A popular option for real estate investors looking to engage in a 1031 exchange is a Tenant in Common (TIC) arrangement. Section 1031 of the Internal Revenue Code permits real estate owners to defer taxes and gains if they acquire “like-kind” replacement property of equal or greater value, as well as exchange property held for investment or productive use in a business or trade. TIC properties are a great option for those looking for passive cash flow, diversification, a more conservative investment, and those that have less than $1 million to invest.
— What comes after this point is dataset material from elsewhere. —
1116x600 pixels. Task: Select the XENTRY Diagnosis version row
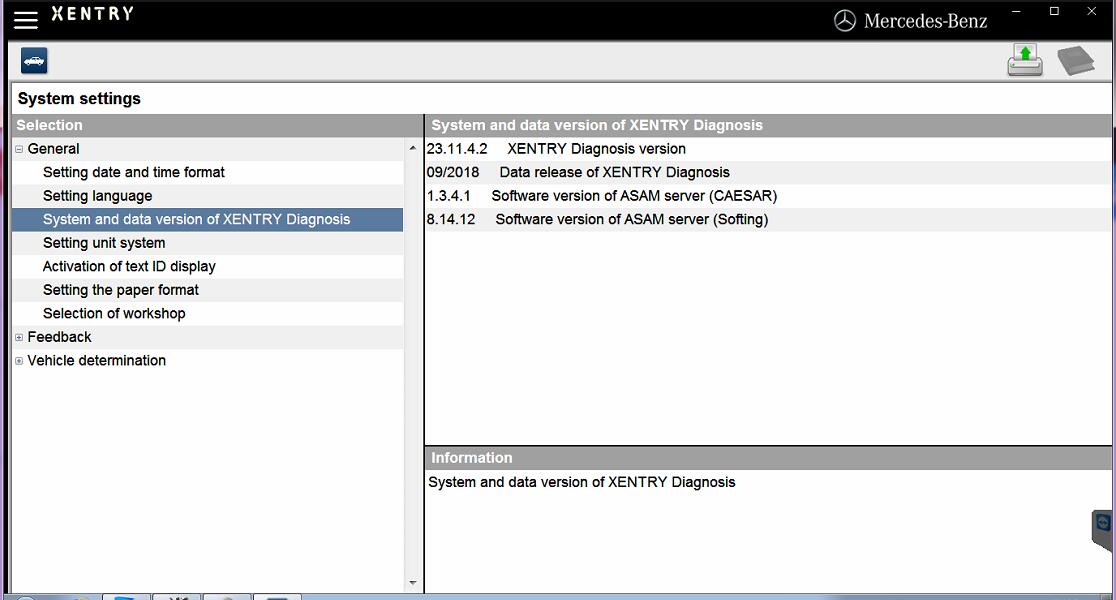(596, 149)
1031 Exchange Place has been involved in the TIC industry since 1997 and can help exchangors select from the largest selection of tenant in common properties. Read below for some of the primary benefits of tenant in common investments.
1. Low Minimum Investment
An estimated 28% of all 1031 exchanges involve capital amounts of $500,000 or less. The price of admission into the triple-net lease (NNN) market typically begins around $1,000,000, thereby locking many 1031 investors out of this arena. However, tenant in common ownership is available for as little as $50,000 and gives these exchangers access to investment-grade real estate and the passivity provided by NNN properties.
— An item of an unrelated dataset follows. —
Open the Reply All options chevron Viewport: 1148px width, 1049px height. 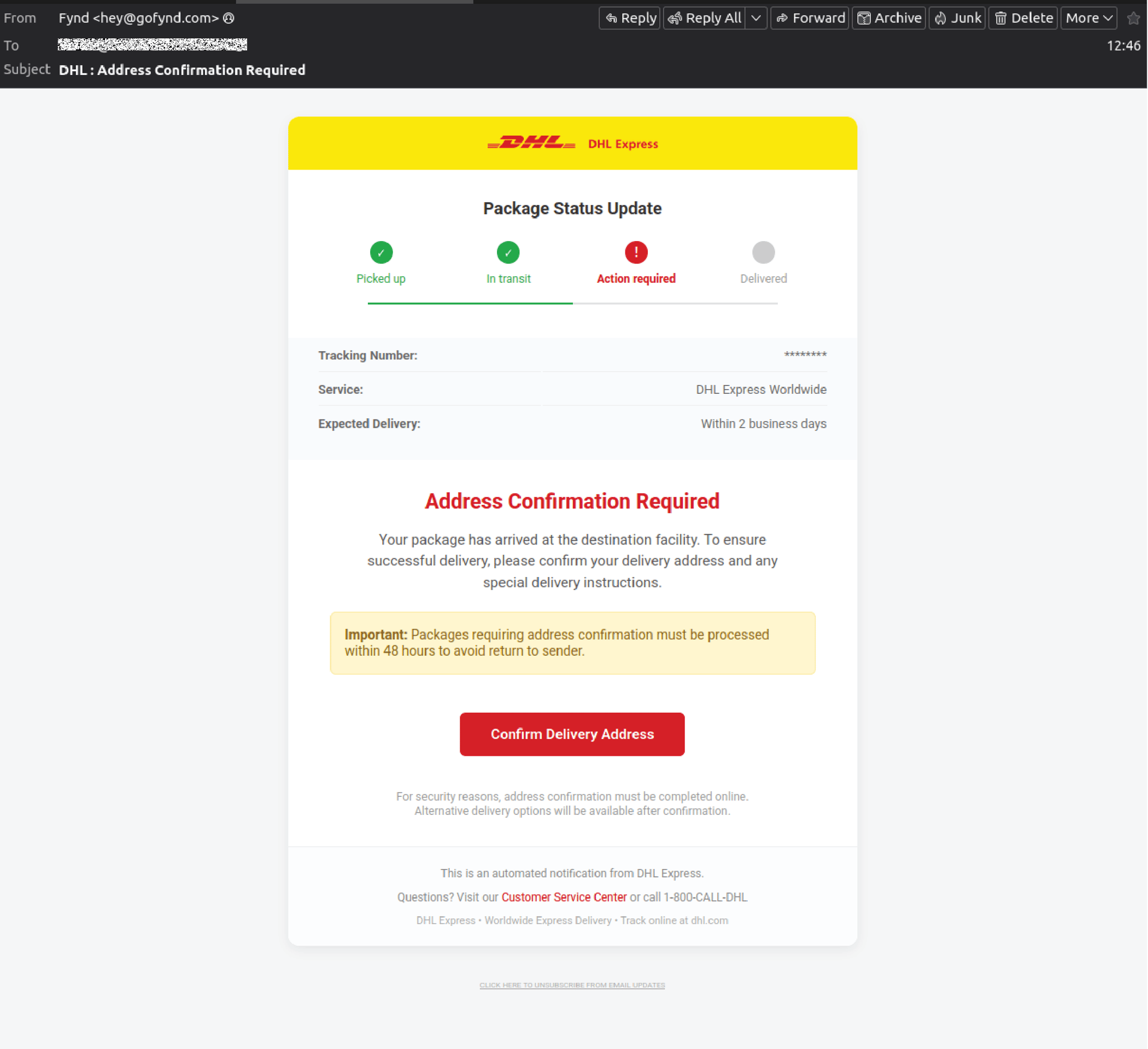756,18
2. Diversification & Safety
In a typical 1031 exchange, the taxpayer will identify three potential replacement properties and subsequently purchase only one. TIC ownership makes it economically feasible to identify and acquire ownership interest in many properties, thereby decreasing risk through diversification.
3. Flexibility – Leftover Funds or a Backup Plan
Many people also consider a tenant in common 1031 exchange because of the flexibility of TIC’s. By identifying a TIC property as one of the replacement property choices, the taxpayer’s entire proceeds can be applied to the TIC property if the other choices fall through. In addition, if there is money left unspent after another closing, the taxpayer can invest the “spill-over” money in the TIC property.
4. Decreased Tax Risk
Because an investment position in a TIC property can be reserved for a period of time after the identification period, the potential for paying capital gains tax because of a collapsed deal is decreased.
5. Existing Financing
Typically, tenant in common properties already have non-recourse financing in place and can be assumed without qualification or loan assumption fees.
A TIC closing can take place within days of identification by eliminating the negotiation process, the loan qualification process, the credit checks, and the appraisal work.
By maintaining a secondary market of tenant in common ownership interest, new investors can select seasoned properties, and existing owners can liquidate their partial- ownership interest.
A tenant in common investor receives a monthly check without the bother of day-to-day investment management.
Tenancy in common properties attract tenants with greater financial strength and stability than is possible for the individual landlord.